North Effects The Mk. II


North Effects

The History

Ah, the murky world of the Tonebender... First a quick recap. Sometime in '64, James Bond ("dun-duhduh-dun-dun!") session man Vic Flick took his Maestro FZ-1 to electronics engineer Gary Hurst and had it modified to give a bit more sustain. Hurst delivered and then some - the Tonebender was born.

The following year, the more user-friendly two-transistor Tonebender (widely known as the Mk. 1.5) and Fuzz Face upped the ante (both were based on the same circuit topology, though which begat which is not entirely clear). By 1966 music was getting progressively louder and hairier (thanks in no small part to Jimi, the Fuzz Face and bigger amps), and in he same year, in a Cold War style fuzzy Arms Race, an extra gain stage was bolted onto the front of the FF (along with a few other tweaks) and we had the stupendously unruly Tonebender Mk. II Professional, cranking the loud and the hairy up several notches.
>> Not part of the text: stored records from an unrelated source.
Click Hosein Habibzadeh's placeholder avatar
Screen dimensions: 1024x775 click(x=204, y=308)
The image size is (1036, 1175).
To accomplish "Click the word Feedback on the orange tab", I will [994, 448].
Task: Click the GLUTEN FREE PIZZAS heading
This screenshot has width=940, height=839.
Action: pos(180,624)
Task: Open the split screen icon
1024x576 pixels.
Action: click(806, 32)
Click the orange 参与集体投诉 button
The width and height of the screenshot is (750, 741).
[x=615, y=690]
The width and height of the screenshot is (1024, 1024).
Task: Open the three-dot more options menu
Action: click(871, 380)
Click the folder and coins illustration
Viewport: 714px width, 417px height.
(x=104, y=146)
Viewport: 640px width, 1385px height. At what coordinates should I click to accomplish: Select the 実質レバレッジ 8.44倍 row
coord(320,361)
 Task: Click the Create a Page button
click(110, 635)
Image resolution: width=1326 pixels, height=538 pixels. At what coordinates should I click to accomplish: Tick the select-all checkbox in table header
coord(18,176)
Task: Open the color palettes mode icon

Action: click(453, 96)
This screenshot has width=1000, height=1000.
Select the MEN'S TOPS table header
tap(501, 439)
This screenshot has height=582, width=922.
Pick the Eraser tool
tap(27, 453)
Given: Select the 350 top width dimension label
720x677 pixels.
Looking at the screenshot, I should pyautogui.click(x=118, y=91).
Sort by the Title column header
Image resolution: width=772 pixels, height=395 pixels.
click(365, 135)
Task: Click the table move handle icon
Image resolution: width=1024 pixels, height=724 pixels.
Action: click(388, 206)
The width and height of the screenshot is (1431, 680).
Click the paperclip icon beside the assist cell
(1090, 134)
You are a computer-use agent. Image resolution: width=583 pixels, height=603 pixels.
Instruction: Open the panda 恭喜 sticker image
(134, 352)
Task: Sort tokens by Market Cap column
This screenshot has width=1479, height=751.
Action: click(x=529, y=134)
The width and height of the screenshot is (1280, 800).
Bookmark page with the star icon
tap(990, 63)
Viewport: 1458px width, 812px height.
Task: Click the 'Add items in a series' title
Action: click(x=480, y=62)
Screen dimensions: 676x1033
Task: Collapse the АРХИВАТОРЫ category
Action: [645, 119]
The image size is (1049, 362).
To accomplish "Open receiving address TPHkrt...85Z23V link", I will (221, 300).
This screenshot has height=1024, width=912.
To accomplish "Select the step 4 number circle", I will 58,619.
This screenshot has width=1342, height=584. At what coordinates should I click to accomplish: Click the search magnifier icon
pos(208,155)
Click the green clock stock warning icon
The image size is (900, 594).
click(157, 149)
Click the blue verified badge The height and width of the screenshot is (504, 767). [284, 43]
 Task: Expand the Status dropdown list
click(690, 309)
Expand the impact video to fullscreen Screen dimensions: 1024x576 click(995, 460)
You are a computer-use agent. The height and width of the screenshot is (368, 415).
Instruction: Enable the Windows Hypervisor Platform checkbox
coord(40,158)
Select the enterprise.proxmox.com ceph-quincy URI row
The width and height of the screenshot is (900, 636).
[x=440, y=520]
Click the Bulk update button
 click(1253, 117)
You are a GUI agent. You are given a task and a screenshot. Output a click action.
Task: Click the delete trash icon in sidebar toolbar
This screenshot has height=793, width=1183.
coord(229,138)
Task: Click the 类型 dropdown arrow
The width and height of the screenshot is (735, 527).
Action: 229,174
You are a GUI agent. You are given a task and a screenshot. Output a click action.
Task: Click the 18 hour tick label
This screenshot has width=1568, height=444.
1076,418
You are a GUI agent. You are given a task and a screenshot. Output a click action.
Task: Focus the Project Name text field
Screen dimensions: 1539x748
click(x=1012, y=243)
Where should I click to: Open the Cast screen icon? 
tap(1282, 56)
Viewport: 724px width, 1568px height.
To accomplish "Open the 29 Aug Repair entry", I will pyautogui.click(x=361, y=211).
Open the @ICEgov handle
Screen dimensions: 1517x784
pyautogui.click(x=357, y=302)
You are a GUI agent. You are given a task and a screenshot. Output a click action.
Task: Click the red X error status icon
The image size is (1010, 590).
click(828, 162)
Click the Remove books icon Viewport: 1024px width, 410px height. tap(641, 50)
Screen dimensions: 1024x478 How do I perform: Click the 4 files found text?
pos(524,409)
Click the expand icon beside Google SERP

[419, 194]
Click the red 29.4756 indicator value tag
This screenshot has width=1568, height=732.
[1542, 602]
Most famously featured on the first two Led Zep albums (after much speculation Page finally spilled the beans in the 2009 documentary "It Might Get Loud"), the Mark II stayed in production until the end of the 60s and on into the 70s in the guise of the even fuzzier Marshall Supa Fuzz.

The Mk. II

The North Effects Mark II places a set of carefully matched vintage AC125s centre stage and lights the blue touch paper. Featuring true bypass switching, high quality Philips electrolytics and shielded input and output wiring. This one definitely sounds livelier on a battery, so we've kept it simple and dispensed with the DC jack. An internal trimmer allows for precise setting of the bias voltage for the best in stinging fuzz. Control wise there's a volume knob to set the overall level (there's a very healthy amount of output volume available, should you need to floor the first three rows in a live setting), and an Attack knob that controls the amount of fuzz from mild to full on rave-up.

The Sound

In front of a clean amp, the Mk. II administers a savage, ratty kicking to your sound. Roll back your guitar's volume for a gut-punching rhythm attack, crank it back up for full-fat saturation that's rich in harmonics and has a great, slightly boxy, pick attack. Oh yes, nearly forgot - it's very, very, very fuzzzzzy.

Time to crank it up. Remember, maximum volume = maximum results.